Hopeful everyone had a nice break for Labor Day to start the month September, we did, and now we are back to work with a new blog post. The red hot July housing market in the metro Denver region has cooled in August. Month over month median and average prices were down. In the Denver Metro area, median prices fell 1.16% and were down 1.30% for average residential prices. Single-family homes sold price were at $537,024, up 3.53% from August 2018.
Housing inventory is down 0.1% to 9,350 from July to August. However, if we look at the year over year inventory statistics, inventory is up a healthy 13.64%, still in the double digits, but lower than the increase we have seen all year. The 9,350 homes available were still far below the historical norm of 16,761, showing the marketing inventory is still tight relative to Denver’s history.
Sold homes were down almost 7.9% year over year, and down 10.9% month over month, which was expected as sales tend to drop off as the new school year approaches. However, the amount of the decrease is higher than what we expected which could be an early sign of trouble in the housing market for the metro Denver area.
Homes are sitting for longer with the average home on the market for 30 days up 30.43% year over year, 15.38% from June. Another warning sign of a cooling market.
We are still holding to our forecast for the best case for sellers in the metro Denver area for average prices to increase for single-family sold homes between 1% and 2% year over year in 2020. This increase would put single families between $542,000 to $548,000 next year in August 2020. We saw the +4% increase in July to be the high point of the year over year increases, and that was confirmed with sub 4% year over year increase in August.
Home prices should continue to rise in the short term, although at a very slow pace, 1% at the top, the possibility of monthly declines are high.
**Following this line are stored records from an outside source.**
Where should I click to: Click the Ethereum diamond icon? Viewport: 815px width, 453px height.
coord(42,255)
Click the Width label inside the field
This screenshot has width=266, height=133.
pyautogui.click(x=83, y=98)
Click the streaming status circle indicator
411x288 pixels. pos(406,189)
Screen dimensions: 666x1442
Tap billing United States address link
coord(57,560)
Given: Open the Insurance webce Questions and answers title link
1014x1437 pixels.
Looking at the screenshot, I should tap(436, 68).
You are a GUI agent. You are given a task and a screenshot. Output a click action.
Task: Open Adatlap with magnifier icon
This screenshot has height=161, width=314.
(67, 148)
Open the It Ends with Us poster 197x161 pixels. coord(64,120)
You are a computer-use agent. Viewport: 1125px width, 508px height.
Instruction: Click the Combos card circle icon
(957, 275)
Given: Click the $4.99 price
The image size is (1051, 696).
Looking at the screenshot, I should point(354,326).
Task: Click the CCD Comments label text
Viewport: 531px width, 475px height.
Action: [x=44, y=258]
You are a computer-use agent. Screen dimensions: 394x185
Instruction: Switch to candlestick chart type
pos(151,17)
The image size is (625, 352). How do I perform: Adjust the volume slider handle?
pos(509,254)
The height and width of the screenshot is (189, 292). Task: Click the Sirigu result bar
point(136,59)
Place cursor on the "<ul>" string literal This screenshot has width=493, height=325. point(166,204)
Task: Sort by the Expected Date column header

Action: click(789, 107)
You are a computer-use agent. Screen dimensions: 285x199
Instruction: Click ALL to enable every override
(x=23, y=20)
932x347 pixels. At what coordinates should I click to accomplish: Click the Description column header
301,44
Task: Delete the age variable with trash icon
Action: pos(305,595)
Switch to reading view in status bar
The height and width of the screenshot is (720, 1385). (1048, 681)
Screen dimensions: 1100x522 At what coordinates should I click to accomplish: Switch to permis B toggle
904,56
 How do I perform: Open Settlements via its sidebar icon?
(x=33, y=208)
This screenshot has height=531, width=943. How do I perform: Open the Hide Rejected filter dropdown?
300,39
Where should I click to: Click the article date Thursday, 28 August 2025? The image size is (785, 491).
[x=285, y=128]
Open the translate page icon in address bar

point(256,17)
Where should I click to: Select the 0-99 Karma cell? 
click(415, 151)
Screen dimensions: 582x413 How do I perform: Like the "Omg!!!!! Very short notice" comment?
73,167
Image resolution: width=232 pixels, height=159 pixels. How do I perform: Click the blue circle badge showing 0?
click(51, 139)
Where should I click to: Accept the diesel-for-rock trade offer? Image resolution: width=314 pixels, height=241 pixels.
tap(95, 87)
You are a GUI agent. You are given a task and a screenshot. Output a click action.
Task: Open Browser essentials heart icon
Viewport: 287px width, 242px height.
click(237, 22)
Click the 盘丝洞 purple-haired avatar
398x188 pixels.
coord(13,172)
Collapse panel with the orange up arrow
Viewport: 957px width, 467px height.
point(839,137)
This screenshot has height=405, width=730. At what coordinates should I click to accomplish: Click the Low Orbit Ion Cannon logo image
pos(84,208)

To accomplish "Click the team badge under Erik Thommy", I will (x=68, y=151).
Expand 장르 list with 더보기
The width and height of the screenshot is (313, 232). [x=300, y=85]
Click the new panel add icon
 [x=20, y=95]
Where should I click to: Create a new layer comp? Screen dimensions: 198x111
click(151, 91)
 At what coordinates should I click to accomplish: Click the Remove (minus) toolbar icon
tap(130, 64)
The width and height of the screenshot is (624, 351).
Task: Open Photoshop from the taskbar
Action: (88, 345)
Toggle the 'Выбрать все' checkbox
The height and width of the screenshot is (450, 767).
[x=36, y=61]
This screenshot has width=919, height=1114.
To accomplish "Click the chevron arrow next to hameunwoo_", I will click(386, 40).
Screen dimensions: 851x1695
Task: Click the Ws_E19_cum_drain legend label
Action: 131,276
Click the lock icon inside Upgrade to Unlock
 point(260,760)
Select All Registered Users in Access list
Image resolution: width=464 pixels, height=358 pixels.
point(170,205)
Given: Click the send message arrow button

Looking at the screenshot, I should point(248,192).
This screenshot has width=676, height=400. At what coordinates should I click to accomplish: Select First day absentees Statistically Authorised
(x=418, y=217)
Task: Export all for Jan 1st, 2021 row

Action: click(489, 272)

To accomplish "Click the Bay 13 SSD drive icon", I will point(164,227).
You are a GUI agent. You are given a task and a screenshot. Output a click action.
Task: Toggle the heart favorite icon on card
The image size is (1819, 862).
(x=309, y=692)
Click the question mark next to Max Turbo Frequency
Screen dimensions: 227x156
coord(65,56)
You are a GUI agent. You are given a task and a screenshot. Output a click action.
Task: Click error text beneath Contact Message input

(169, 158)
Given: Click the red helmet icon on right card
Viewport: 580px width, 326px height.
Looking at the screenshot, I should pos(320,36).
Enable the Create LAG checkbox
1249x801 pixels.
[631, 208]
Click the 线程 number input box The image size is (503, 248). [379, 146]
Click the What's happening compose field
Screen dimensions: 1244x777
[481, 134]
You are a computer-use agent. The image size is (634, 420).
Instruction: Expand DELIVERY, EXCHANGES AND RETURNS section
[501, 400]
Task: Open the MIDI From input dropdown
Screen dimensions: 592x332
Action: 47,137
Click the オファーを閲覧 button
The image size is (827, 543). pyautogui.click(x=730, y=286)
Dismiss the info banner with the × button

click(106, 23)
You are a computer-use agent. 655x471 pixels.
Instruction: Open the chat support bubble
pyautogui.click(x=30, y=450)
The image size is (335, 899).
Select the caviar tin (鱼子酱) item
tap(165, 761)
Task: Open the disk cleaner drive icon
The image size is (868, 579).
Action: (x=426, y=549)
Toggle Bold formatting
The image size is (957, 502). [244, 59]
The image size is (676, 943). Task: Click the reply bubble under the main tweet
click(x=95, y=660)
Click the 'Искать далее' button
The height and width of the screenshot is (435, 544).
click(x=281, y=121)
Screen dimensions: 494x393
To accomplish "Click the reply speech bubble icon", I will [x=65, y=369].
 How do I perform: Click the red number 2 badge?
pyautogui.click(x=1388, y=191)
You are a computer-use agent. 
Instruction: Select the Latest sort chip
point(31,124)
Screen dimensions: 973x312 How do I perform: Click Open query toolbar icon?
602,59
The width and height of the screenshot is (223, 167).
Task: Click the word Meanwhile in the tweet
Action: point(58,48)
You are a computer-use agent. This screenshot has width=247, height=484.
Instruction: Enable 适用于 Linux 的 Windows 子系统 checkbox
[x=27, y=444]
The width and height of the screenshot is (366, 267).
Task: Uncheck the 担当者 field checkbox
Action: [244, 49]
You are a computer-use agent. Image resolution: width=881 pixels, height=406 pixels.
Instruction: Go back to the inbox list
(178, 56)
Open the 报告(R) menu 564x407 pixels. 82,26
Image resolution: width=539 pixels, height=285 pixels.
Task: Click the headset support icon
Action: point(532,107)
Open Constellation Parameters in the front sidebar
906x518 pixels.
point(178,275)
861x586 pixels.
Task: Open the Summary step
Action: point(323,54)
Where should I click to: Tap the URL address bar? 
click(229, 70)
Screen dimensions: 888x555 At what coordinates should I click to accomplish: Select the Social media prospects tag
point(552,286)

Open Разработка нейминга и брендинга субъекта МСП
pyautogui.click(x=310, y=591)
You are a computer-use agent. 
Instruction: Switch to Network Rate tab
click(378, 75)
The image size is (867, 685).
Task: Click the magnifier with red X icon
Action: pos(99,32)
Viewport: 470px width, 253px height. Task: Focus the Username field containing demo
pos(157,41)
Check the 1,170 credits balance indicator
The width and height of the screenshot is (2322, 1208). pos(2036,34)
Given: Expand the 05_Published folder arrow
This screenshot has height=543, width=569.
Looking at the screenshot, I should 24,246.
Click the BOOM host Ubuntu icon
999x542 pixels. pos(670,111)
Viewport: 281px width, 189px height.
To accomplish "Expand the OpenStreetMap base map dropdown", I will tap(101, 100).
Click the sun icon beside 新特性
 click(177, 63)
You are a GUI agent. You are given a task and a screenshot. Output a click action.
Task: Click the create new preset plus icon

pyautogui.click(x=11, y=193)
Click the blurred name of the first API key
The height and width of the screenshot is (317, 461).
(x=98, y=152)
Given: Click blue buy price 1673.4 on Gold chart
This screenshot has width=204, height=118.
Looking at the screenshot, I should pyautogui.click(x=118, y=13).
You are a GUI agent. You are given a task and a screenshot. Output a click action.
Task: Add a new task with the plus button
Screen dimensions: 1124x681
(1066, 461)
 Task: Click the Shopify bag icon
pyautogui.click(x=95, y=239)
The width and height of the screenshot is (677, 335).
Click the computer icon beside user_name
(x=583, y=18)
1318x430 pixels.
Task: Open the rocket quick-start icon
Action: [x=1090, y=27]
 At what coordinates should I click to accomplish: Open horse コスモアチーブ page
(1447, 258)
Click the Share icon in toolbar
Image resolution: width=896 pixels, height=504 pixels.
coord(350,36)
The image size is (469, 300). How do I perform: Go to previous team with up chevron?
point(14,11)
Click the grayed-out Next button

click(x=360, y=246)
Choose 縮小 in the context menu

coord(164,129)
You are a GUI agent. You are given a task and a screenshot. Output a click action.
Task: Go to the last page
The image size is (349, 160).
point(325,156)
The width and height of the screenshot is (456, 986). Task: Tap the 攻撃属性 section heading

Despite of the downside risks in the global economy from the recent slowdowns in Germany and China, the US GDP continues to demonstrate growth, although not at the rates we saw last year. The key market to focus on for the future of the mortgage rates will be the jobless rates. The US unemployment rate came in at 3.7% in August 2019. We seem to be at the maximum lowest rates sustainable in the US and if this rate to increase it should cause home prices in the metro Denver area to fall in 2020. Mortgage rates will move inverse to the unemployment, and it will be interesting to see how these two move in relations to home prices in the metro Denver area.
We have also been working on existence redesign of the website here at Dr. Denver Housing Bubble. With the new launch we will also have a new URL which were will share with you in the future.